++++ Document text
Isaac Asimov's Robots
It occurs to me, however, that many of you have never read Asimov's book, even if it is a classic (Mark Twain described a classic as “A book which people praise and don't read”), so here's some background.
Isaac Asimov was an author who began his career writing science fiction in 1938. One of his earliest published stories, inspired by Binder’s “I, Robot,” was “Robbie,” about a robot child minder. Heretofore -- with a few exceptions such as Binder’s story and Lester del Rey's “Helen O'Loy” -- robots were often portrayed as dangerous creations that turn on their makers and commit murder and mayhem. Asimov reasoned that, like all machines, there would logically be safeguards built in to prevent this, and a robot could take care of a little girl just as well as an adult human, maybe better. In that story, he only explained it as Robbie was “made so,” though later he formalized these safeguards as the Three Laws of Robotics.
From memory, the Three Laws of Robotics are that, one, a robot cannot harm a human or, through inaction, allow a human to come to harm; two, a robot must obey any orders given to it by a human as long as those orders don’t conflict with the first law; and three, that a robot must protect its own existence, as long as this doesn’t conflict with the first or second laws.
++++++++
Name every real person that the passage on Isaac Asimov's robots mentions by name.
++++ Raw records
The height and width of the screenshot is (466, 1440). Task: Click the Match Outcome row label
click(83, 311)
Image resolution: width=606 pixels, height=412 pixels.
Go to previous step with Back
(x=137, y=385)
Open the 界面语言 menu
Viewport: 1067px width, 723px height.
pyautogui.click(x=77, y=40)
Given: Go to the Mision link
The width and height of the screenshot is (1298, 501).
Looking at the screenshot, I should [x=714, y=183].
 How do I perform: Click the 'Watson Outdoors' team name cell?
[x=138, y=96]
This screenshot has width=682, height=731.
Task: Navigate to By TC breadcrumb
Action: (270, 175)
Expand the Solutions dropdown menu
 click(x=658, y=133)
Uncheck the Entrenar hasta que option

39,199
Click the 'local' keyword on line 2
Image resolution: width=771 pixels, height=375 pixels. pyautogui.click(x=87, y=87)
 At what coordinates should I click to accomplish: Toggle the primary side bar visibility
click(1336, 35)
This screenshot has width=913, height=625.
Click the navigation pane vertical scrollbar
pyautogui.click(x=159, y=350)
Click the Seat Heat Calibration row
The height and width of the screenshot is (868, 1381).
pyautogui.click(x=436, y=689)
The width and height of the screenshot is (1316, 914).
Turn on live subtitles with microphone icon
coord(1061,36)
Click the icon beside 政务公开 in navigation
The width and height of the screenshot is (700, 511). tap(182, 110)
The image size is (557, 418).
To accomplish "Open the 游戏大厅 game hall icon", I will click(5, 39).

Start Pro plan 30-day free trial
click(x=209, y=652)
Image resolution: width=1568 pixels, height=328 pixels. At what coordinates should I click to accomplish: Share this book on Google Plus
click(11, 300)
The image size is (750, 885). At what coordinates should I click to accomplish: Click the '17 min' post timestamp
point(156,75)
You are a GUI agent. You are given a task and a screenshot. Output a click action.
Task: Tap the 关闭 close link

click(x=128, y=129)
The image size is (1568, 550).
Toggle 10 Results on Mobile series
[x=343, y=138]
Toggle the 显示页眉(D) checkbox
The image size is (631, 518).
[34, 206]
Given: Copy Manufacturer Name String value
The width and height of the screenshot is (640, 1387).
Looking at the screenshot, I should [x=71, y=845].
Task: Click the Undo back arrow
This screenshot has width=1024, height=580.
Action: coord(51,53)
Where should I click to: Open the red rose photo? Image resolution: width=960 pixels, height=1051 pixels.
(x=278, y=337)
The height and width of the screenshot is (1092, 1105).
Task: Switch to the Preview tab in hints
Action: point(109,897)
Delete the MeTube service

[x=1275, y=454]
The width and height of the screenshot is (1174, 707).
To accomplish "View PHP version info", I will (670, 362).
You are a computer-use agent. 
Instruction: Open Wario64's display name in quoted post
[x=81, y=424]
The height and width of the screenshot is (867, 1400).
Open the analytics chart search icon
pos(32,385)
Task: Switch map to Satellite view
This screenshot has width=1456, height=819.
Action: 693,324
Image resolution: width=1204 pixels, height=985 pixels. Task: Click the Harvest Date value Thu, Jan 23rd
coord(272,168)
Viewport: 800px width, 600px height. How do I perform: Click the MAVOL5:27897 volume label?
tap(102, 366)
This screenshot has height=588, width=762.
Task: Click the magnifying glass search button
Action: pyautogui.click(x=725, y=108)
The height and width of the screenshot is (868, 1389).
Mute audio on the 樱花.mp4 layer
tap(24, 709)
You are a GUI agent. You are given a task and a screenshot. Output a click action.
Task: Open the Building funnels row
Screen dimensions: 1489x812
++++++++
» Written answer: Isaac Asimov, Mark Twain, Binder, and Lester del Rey.